Пытаясь понять авто-кодеры, я ищу алгоритм авто-кодера и принцип функции авто-кодеров, математические формулы.
В настоящее время я работаю над авто-кодерами и пытаюсь взять кодировщик, выводящийсжатые данные, и я не уверен, что это хороший результат
я в правильном направлении?
![output of ecoder](https://i.stack.imgur.com/IRsHk.png)
код:
nput_img = Input(shape=(64, 64, 3))
x = Conv2D(32, (3, 3), activation='relu', padding='same')(input_img)
x = MaxPooling2D((2, 2), padding='same')(x)
x = Conv2D(64, (3, 3), activation='relu', padding='same')(x)
x = MaxPooling2D((2, 2), padding='same')(x)
x = Conv2D(64, (3, 3), activation='relu', padding='same')(x)
encoded = MaxPooling2D((2, 2), padding='same')(x)
encoder_mode = Model(input_img, encoded)
x = Conv2D(64, (3, 3), activation='relu', padding='same')(encoded)
x = UpSampling2D((2, 2))(x)
x = Conv2D(64, (3, 3), activation='relu', padding='same')(x)
x = UpSampling2D((2, 2))(x)
x = Conv2D(32, (3, 3), activation='relu', padding='same')(x)

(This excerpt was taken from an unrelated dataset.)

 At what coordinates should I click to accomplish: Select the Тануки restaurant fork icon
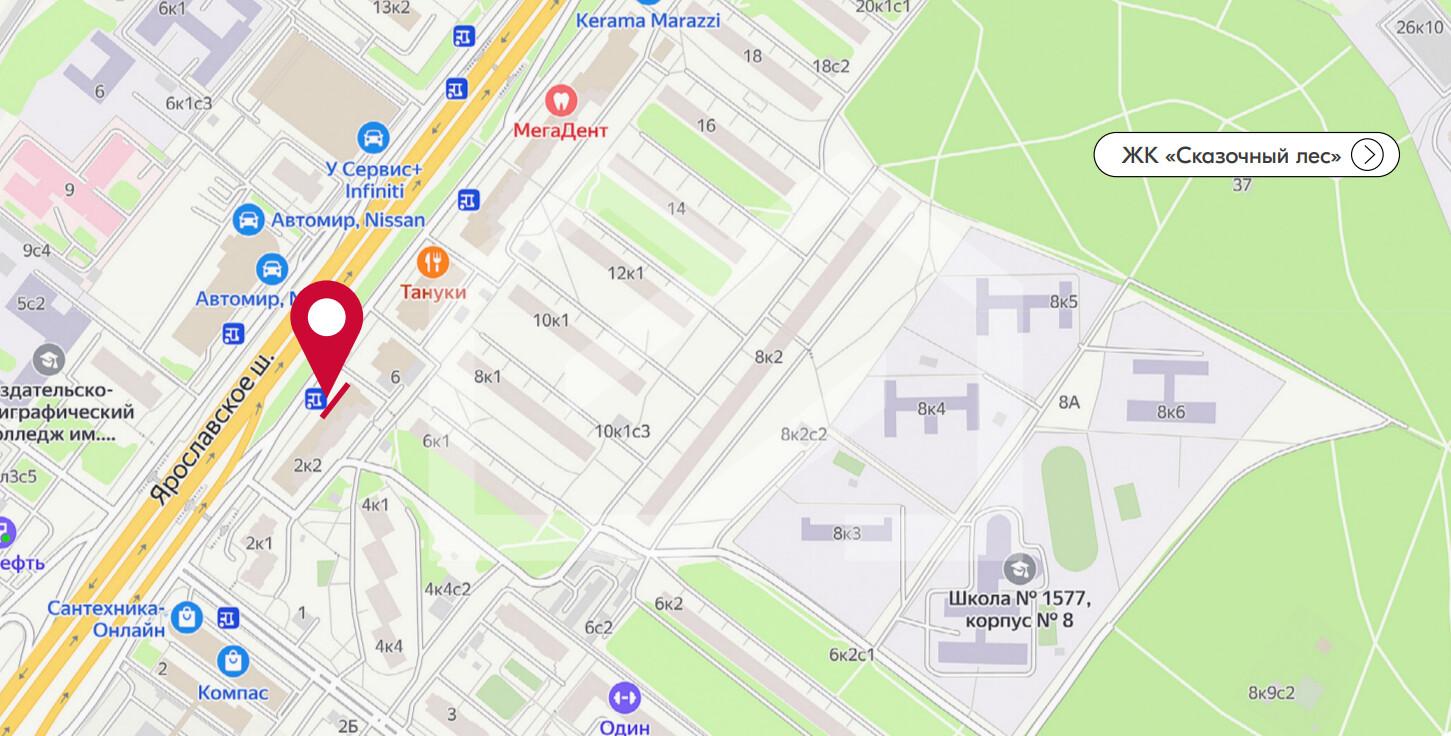click(433, 263)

x = UpSampling2D((2, 2))(x)
decoded = Conv2D(3, (3, 3), activation='sigmoid', padding='same')(x)
...
autoencoder.fit
...
...
encoded_imgs = autoencoder.predict(X_test)
plt.imshow(encoded_imgs[i])
это кодированный ввод, это должны быть характеристические и сжатые данные?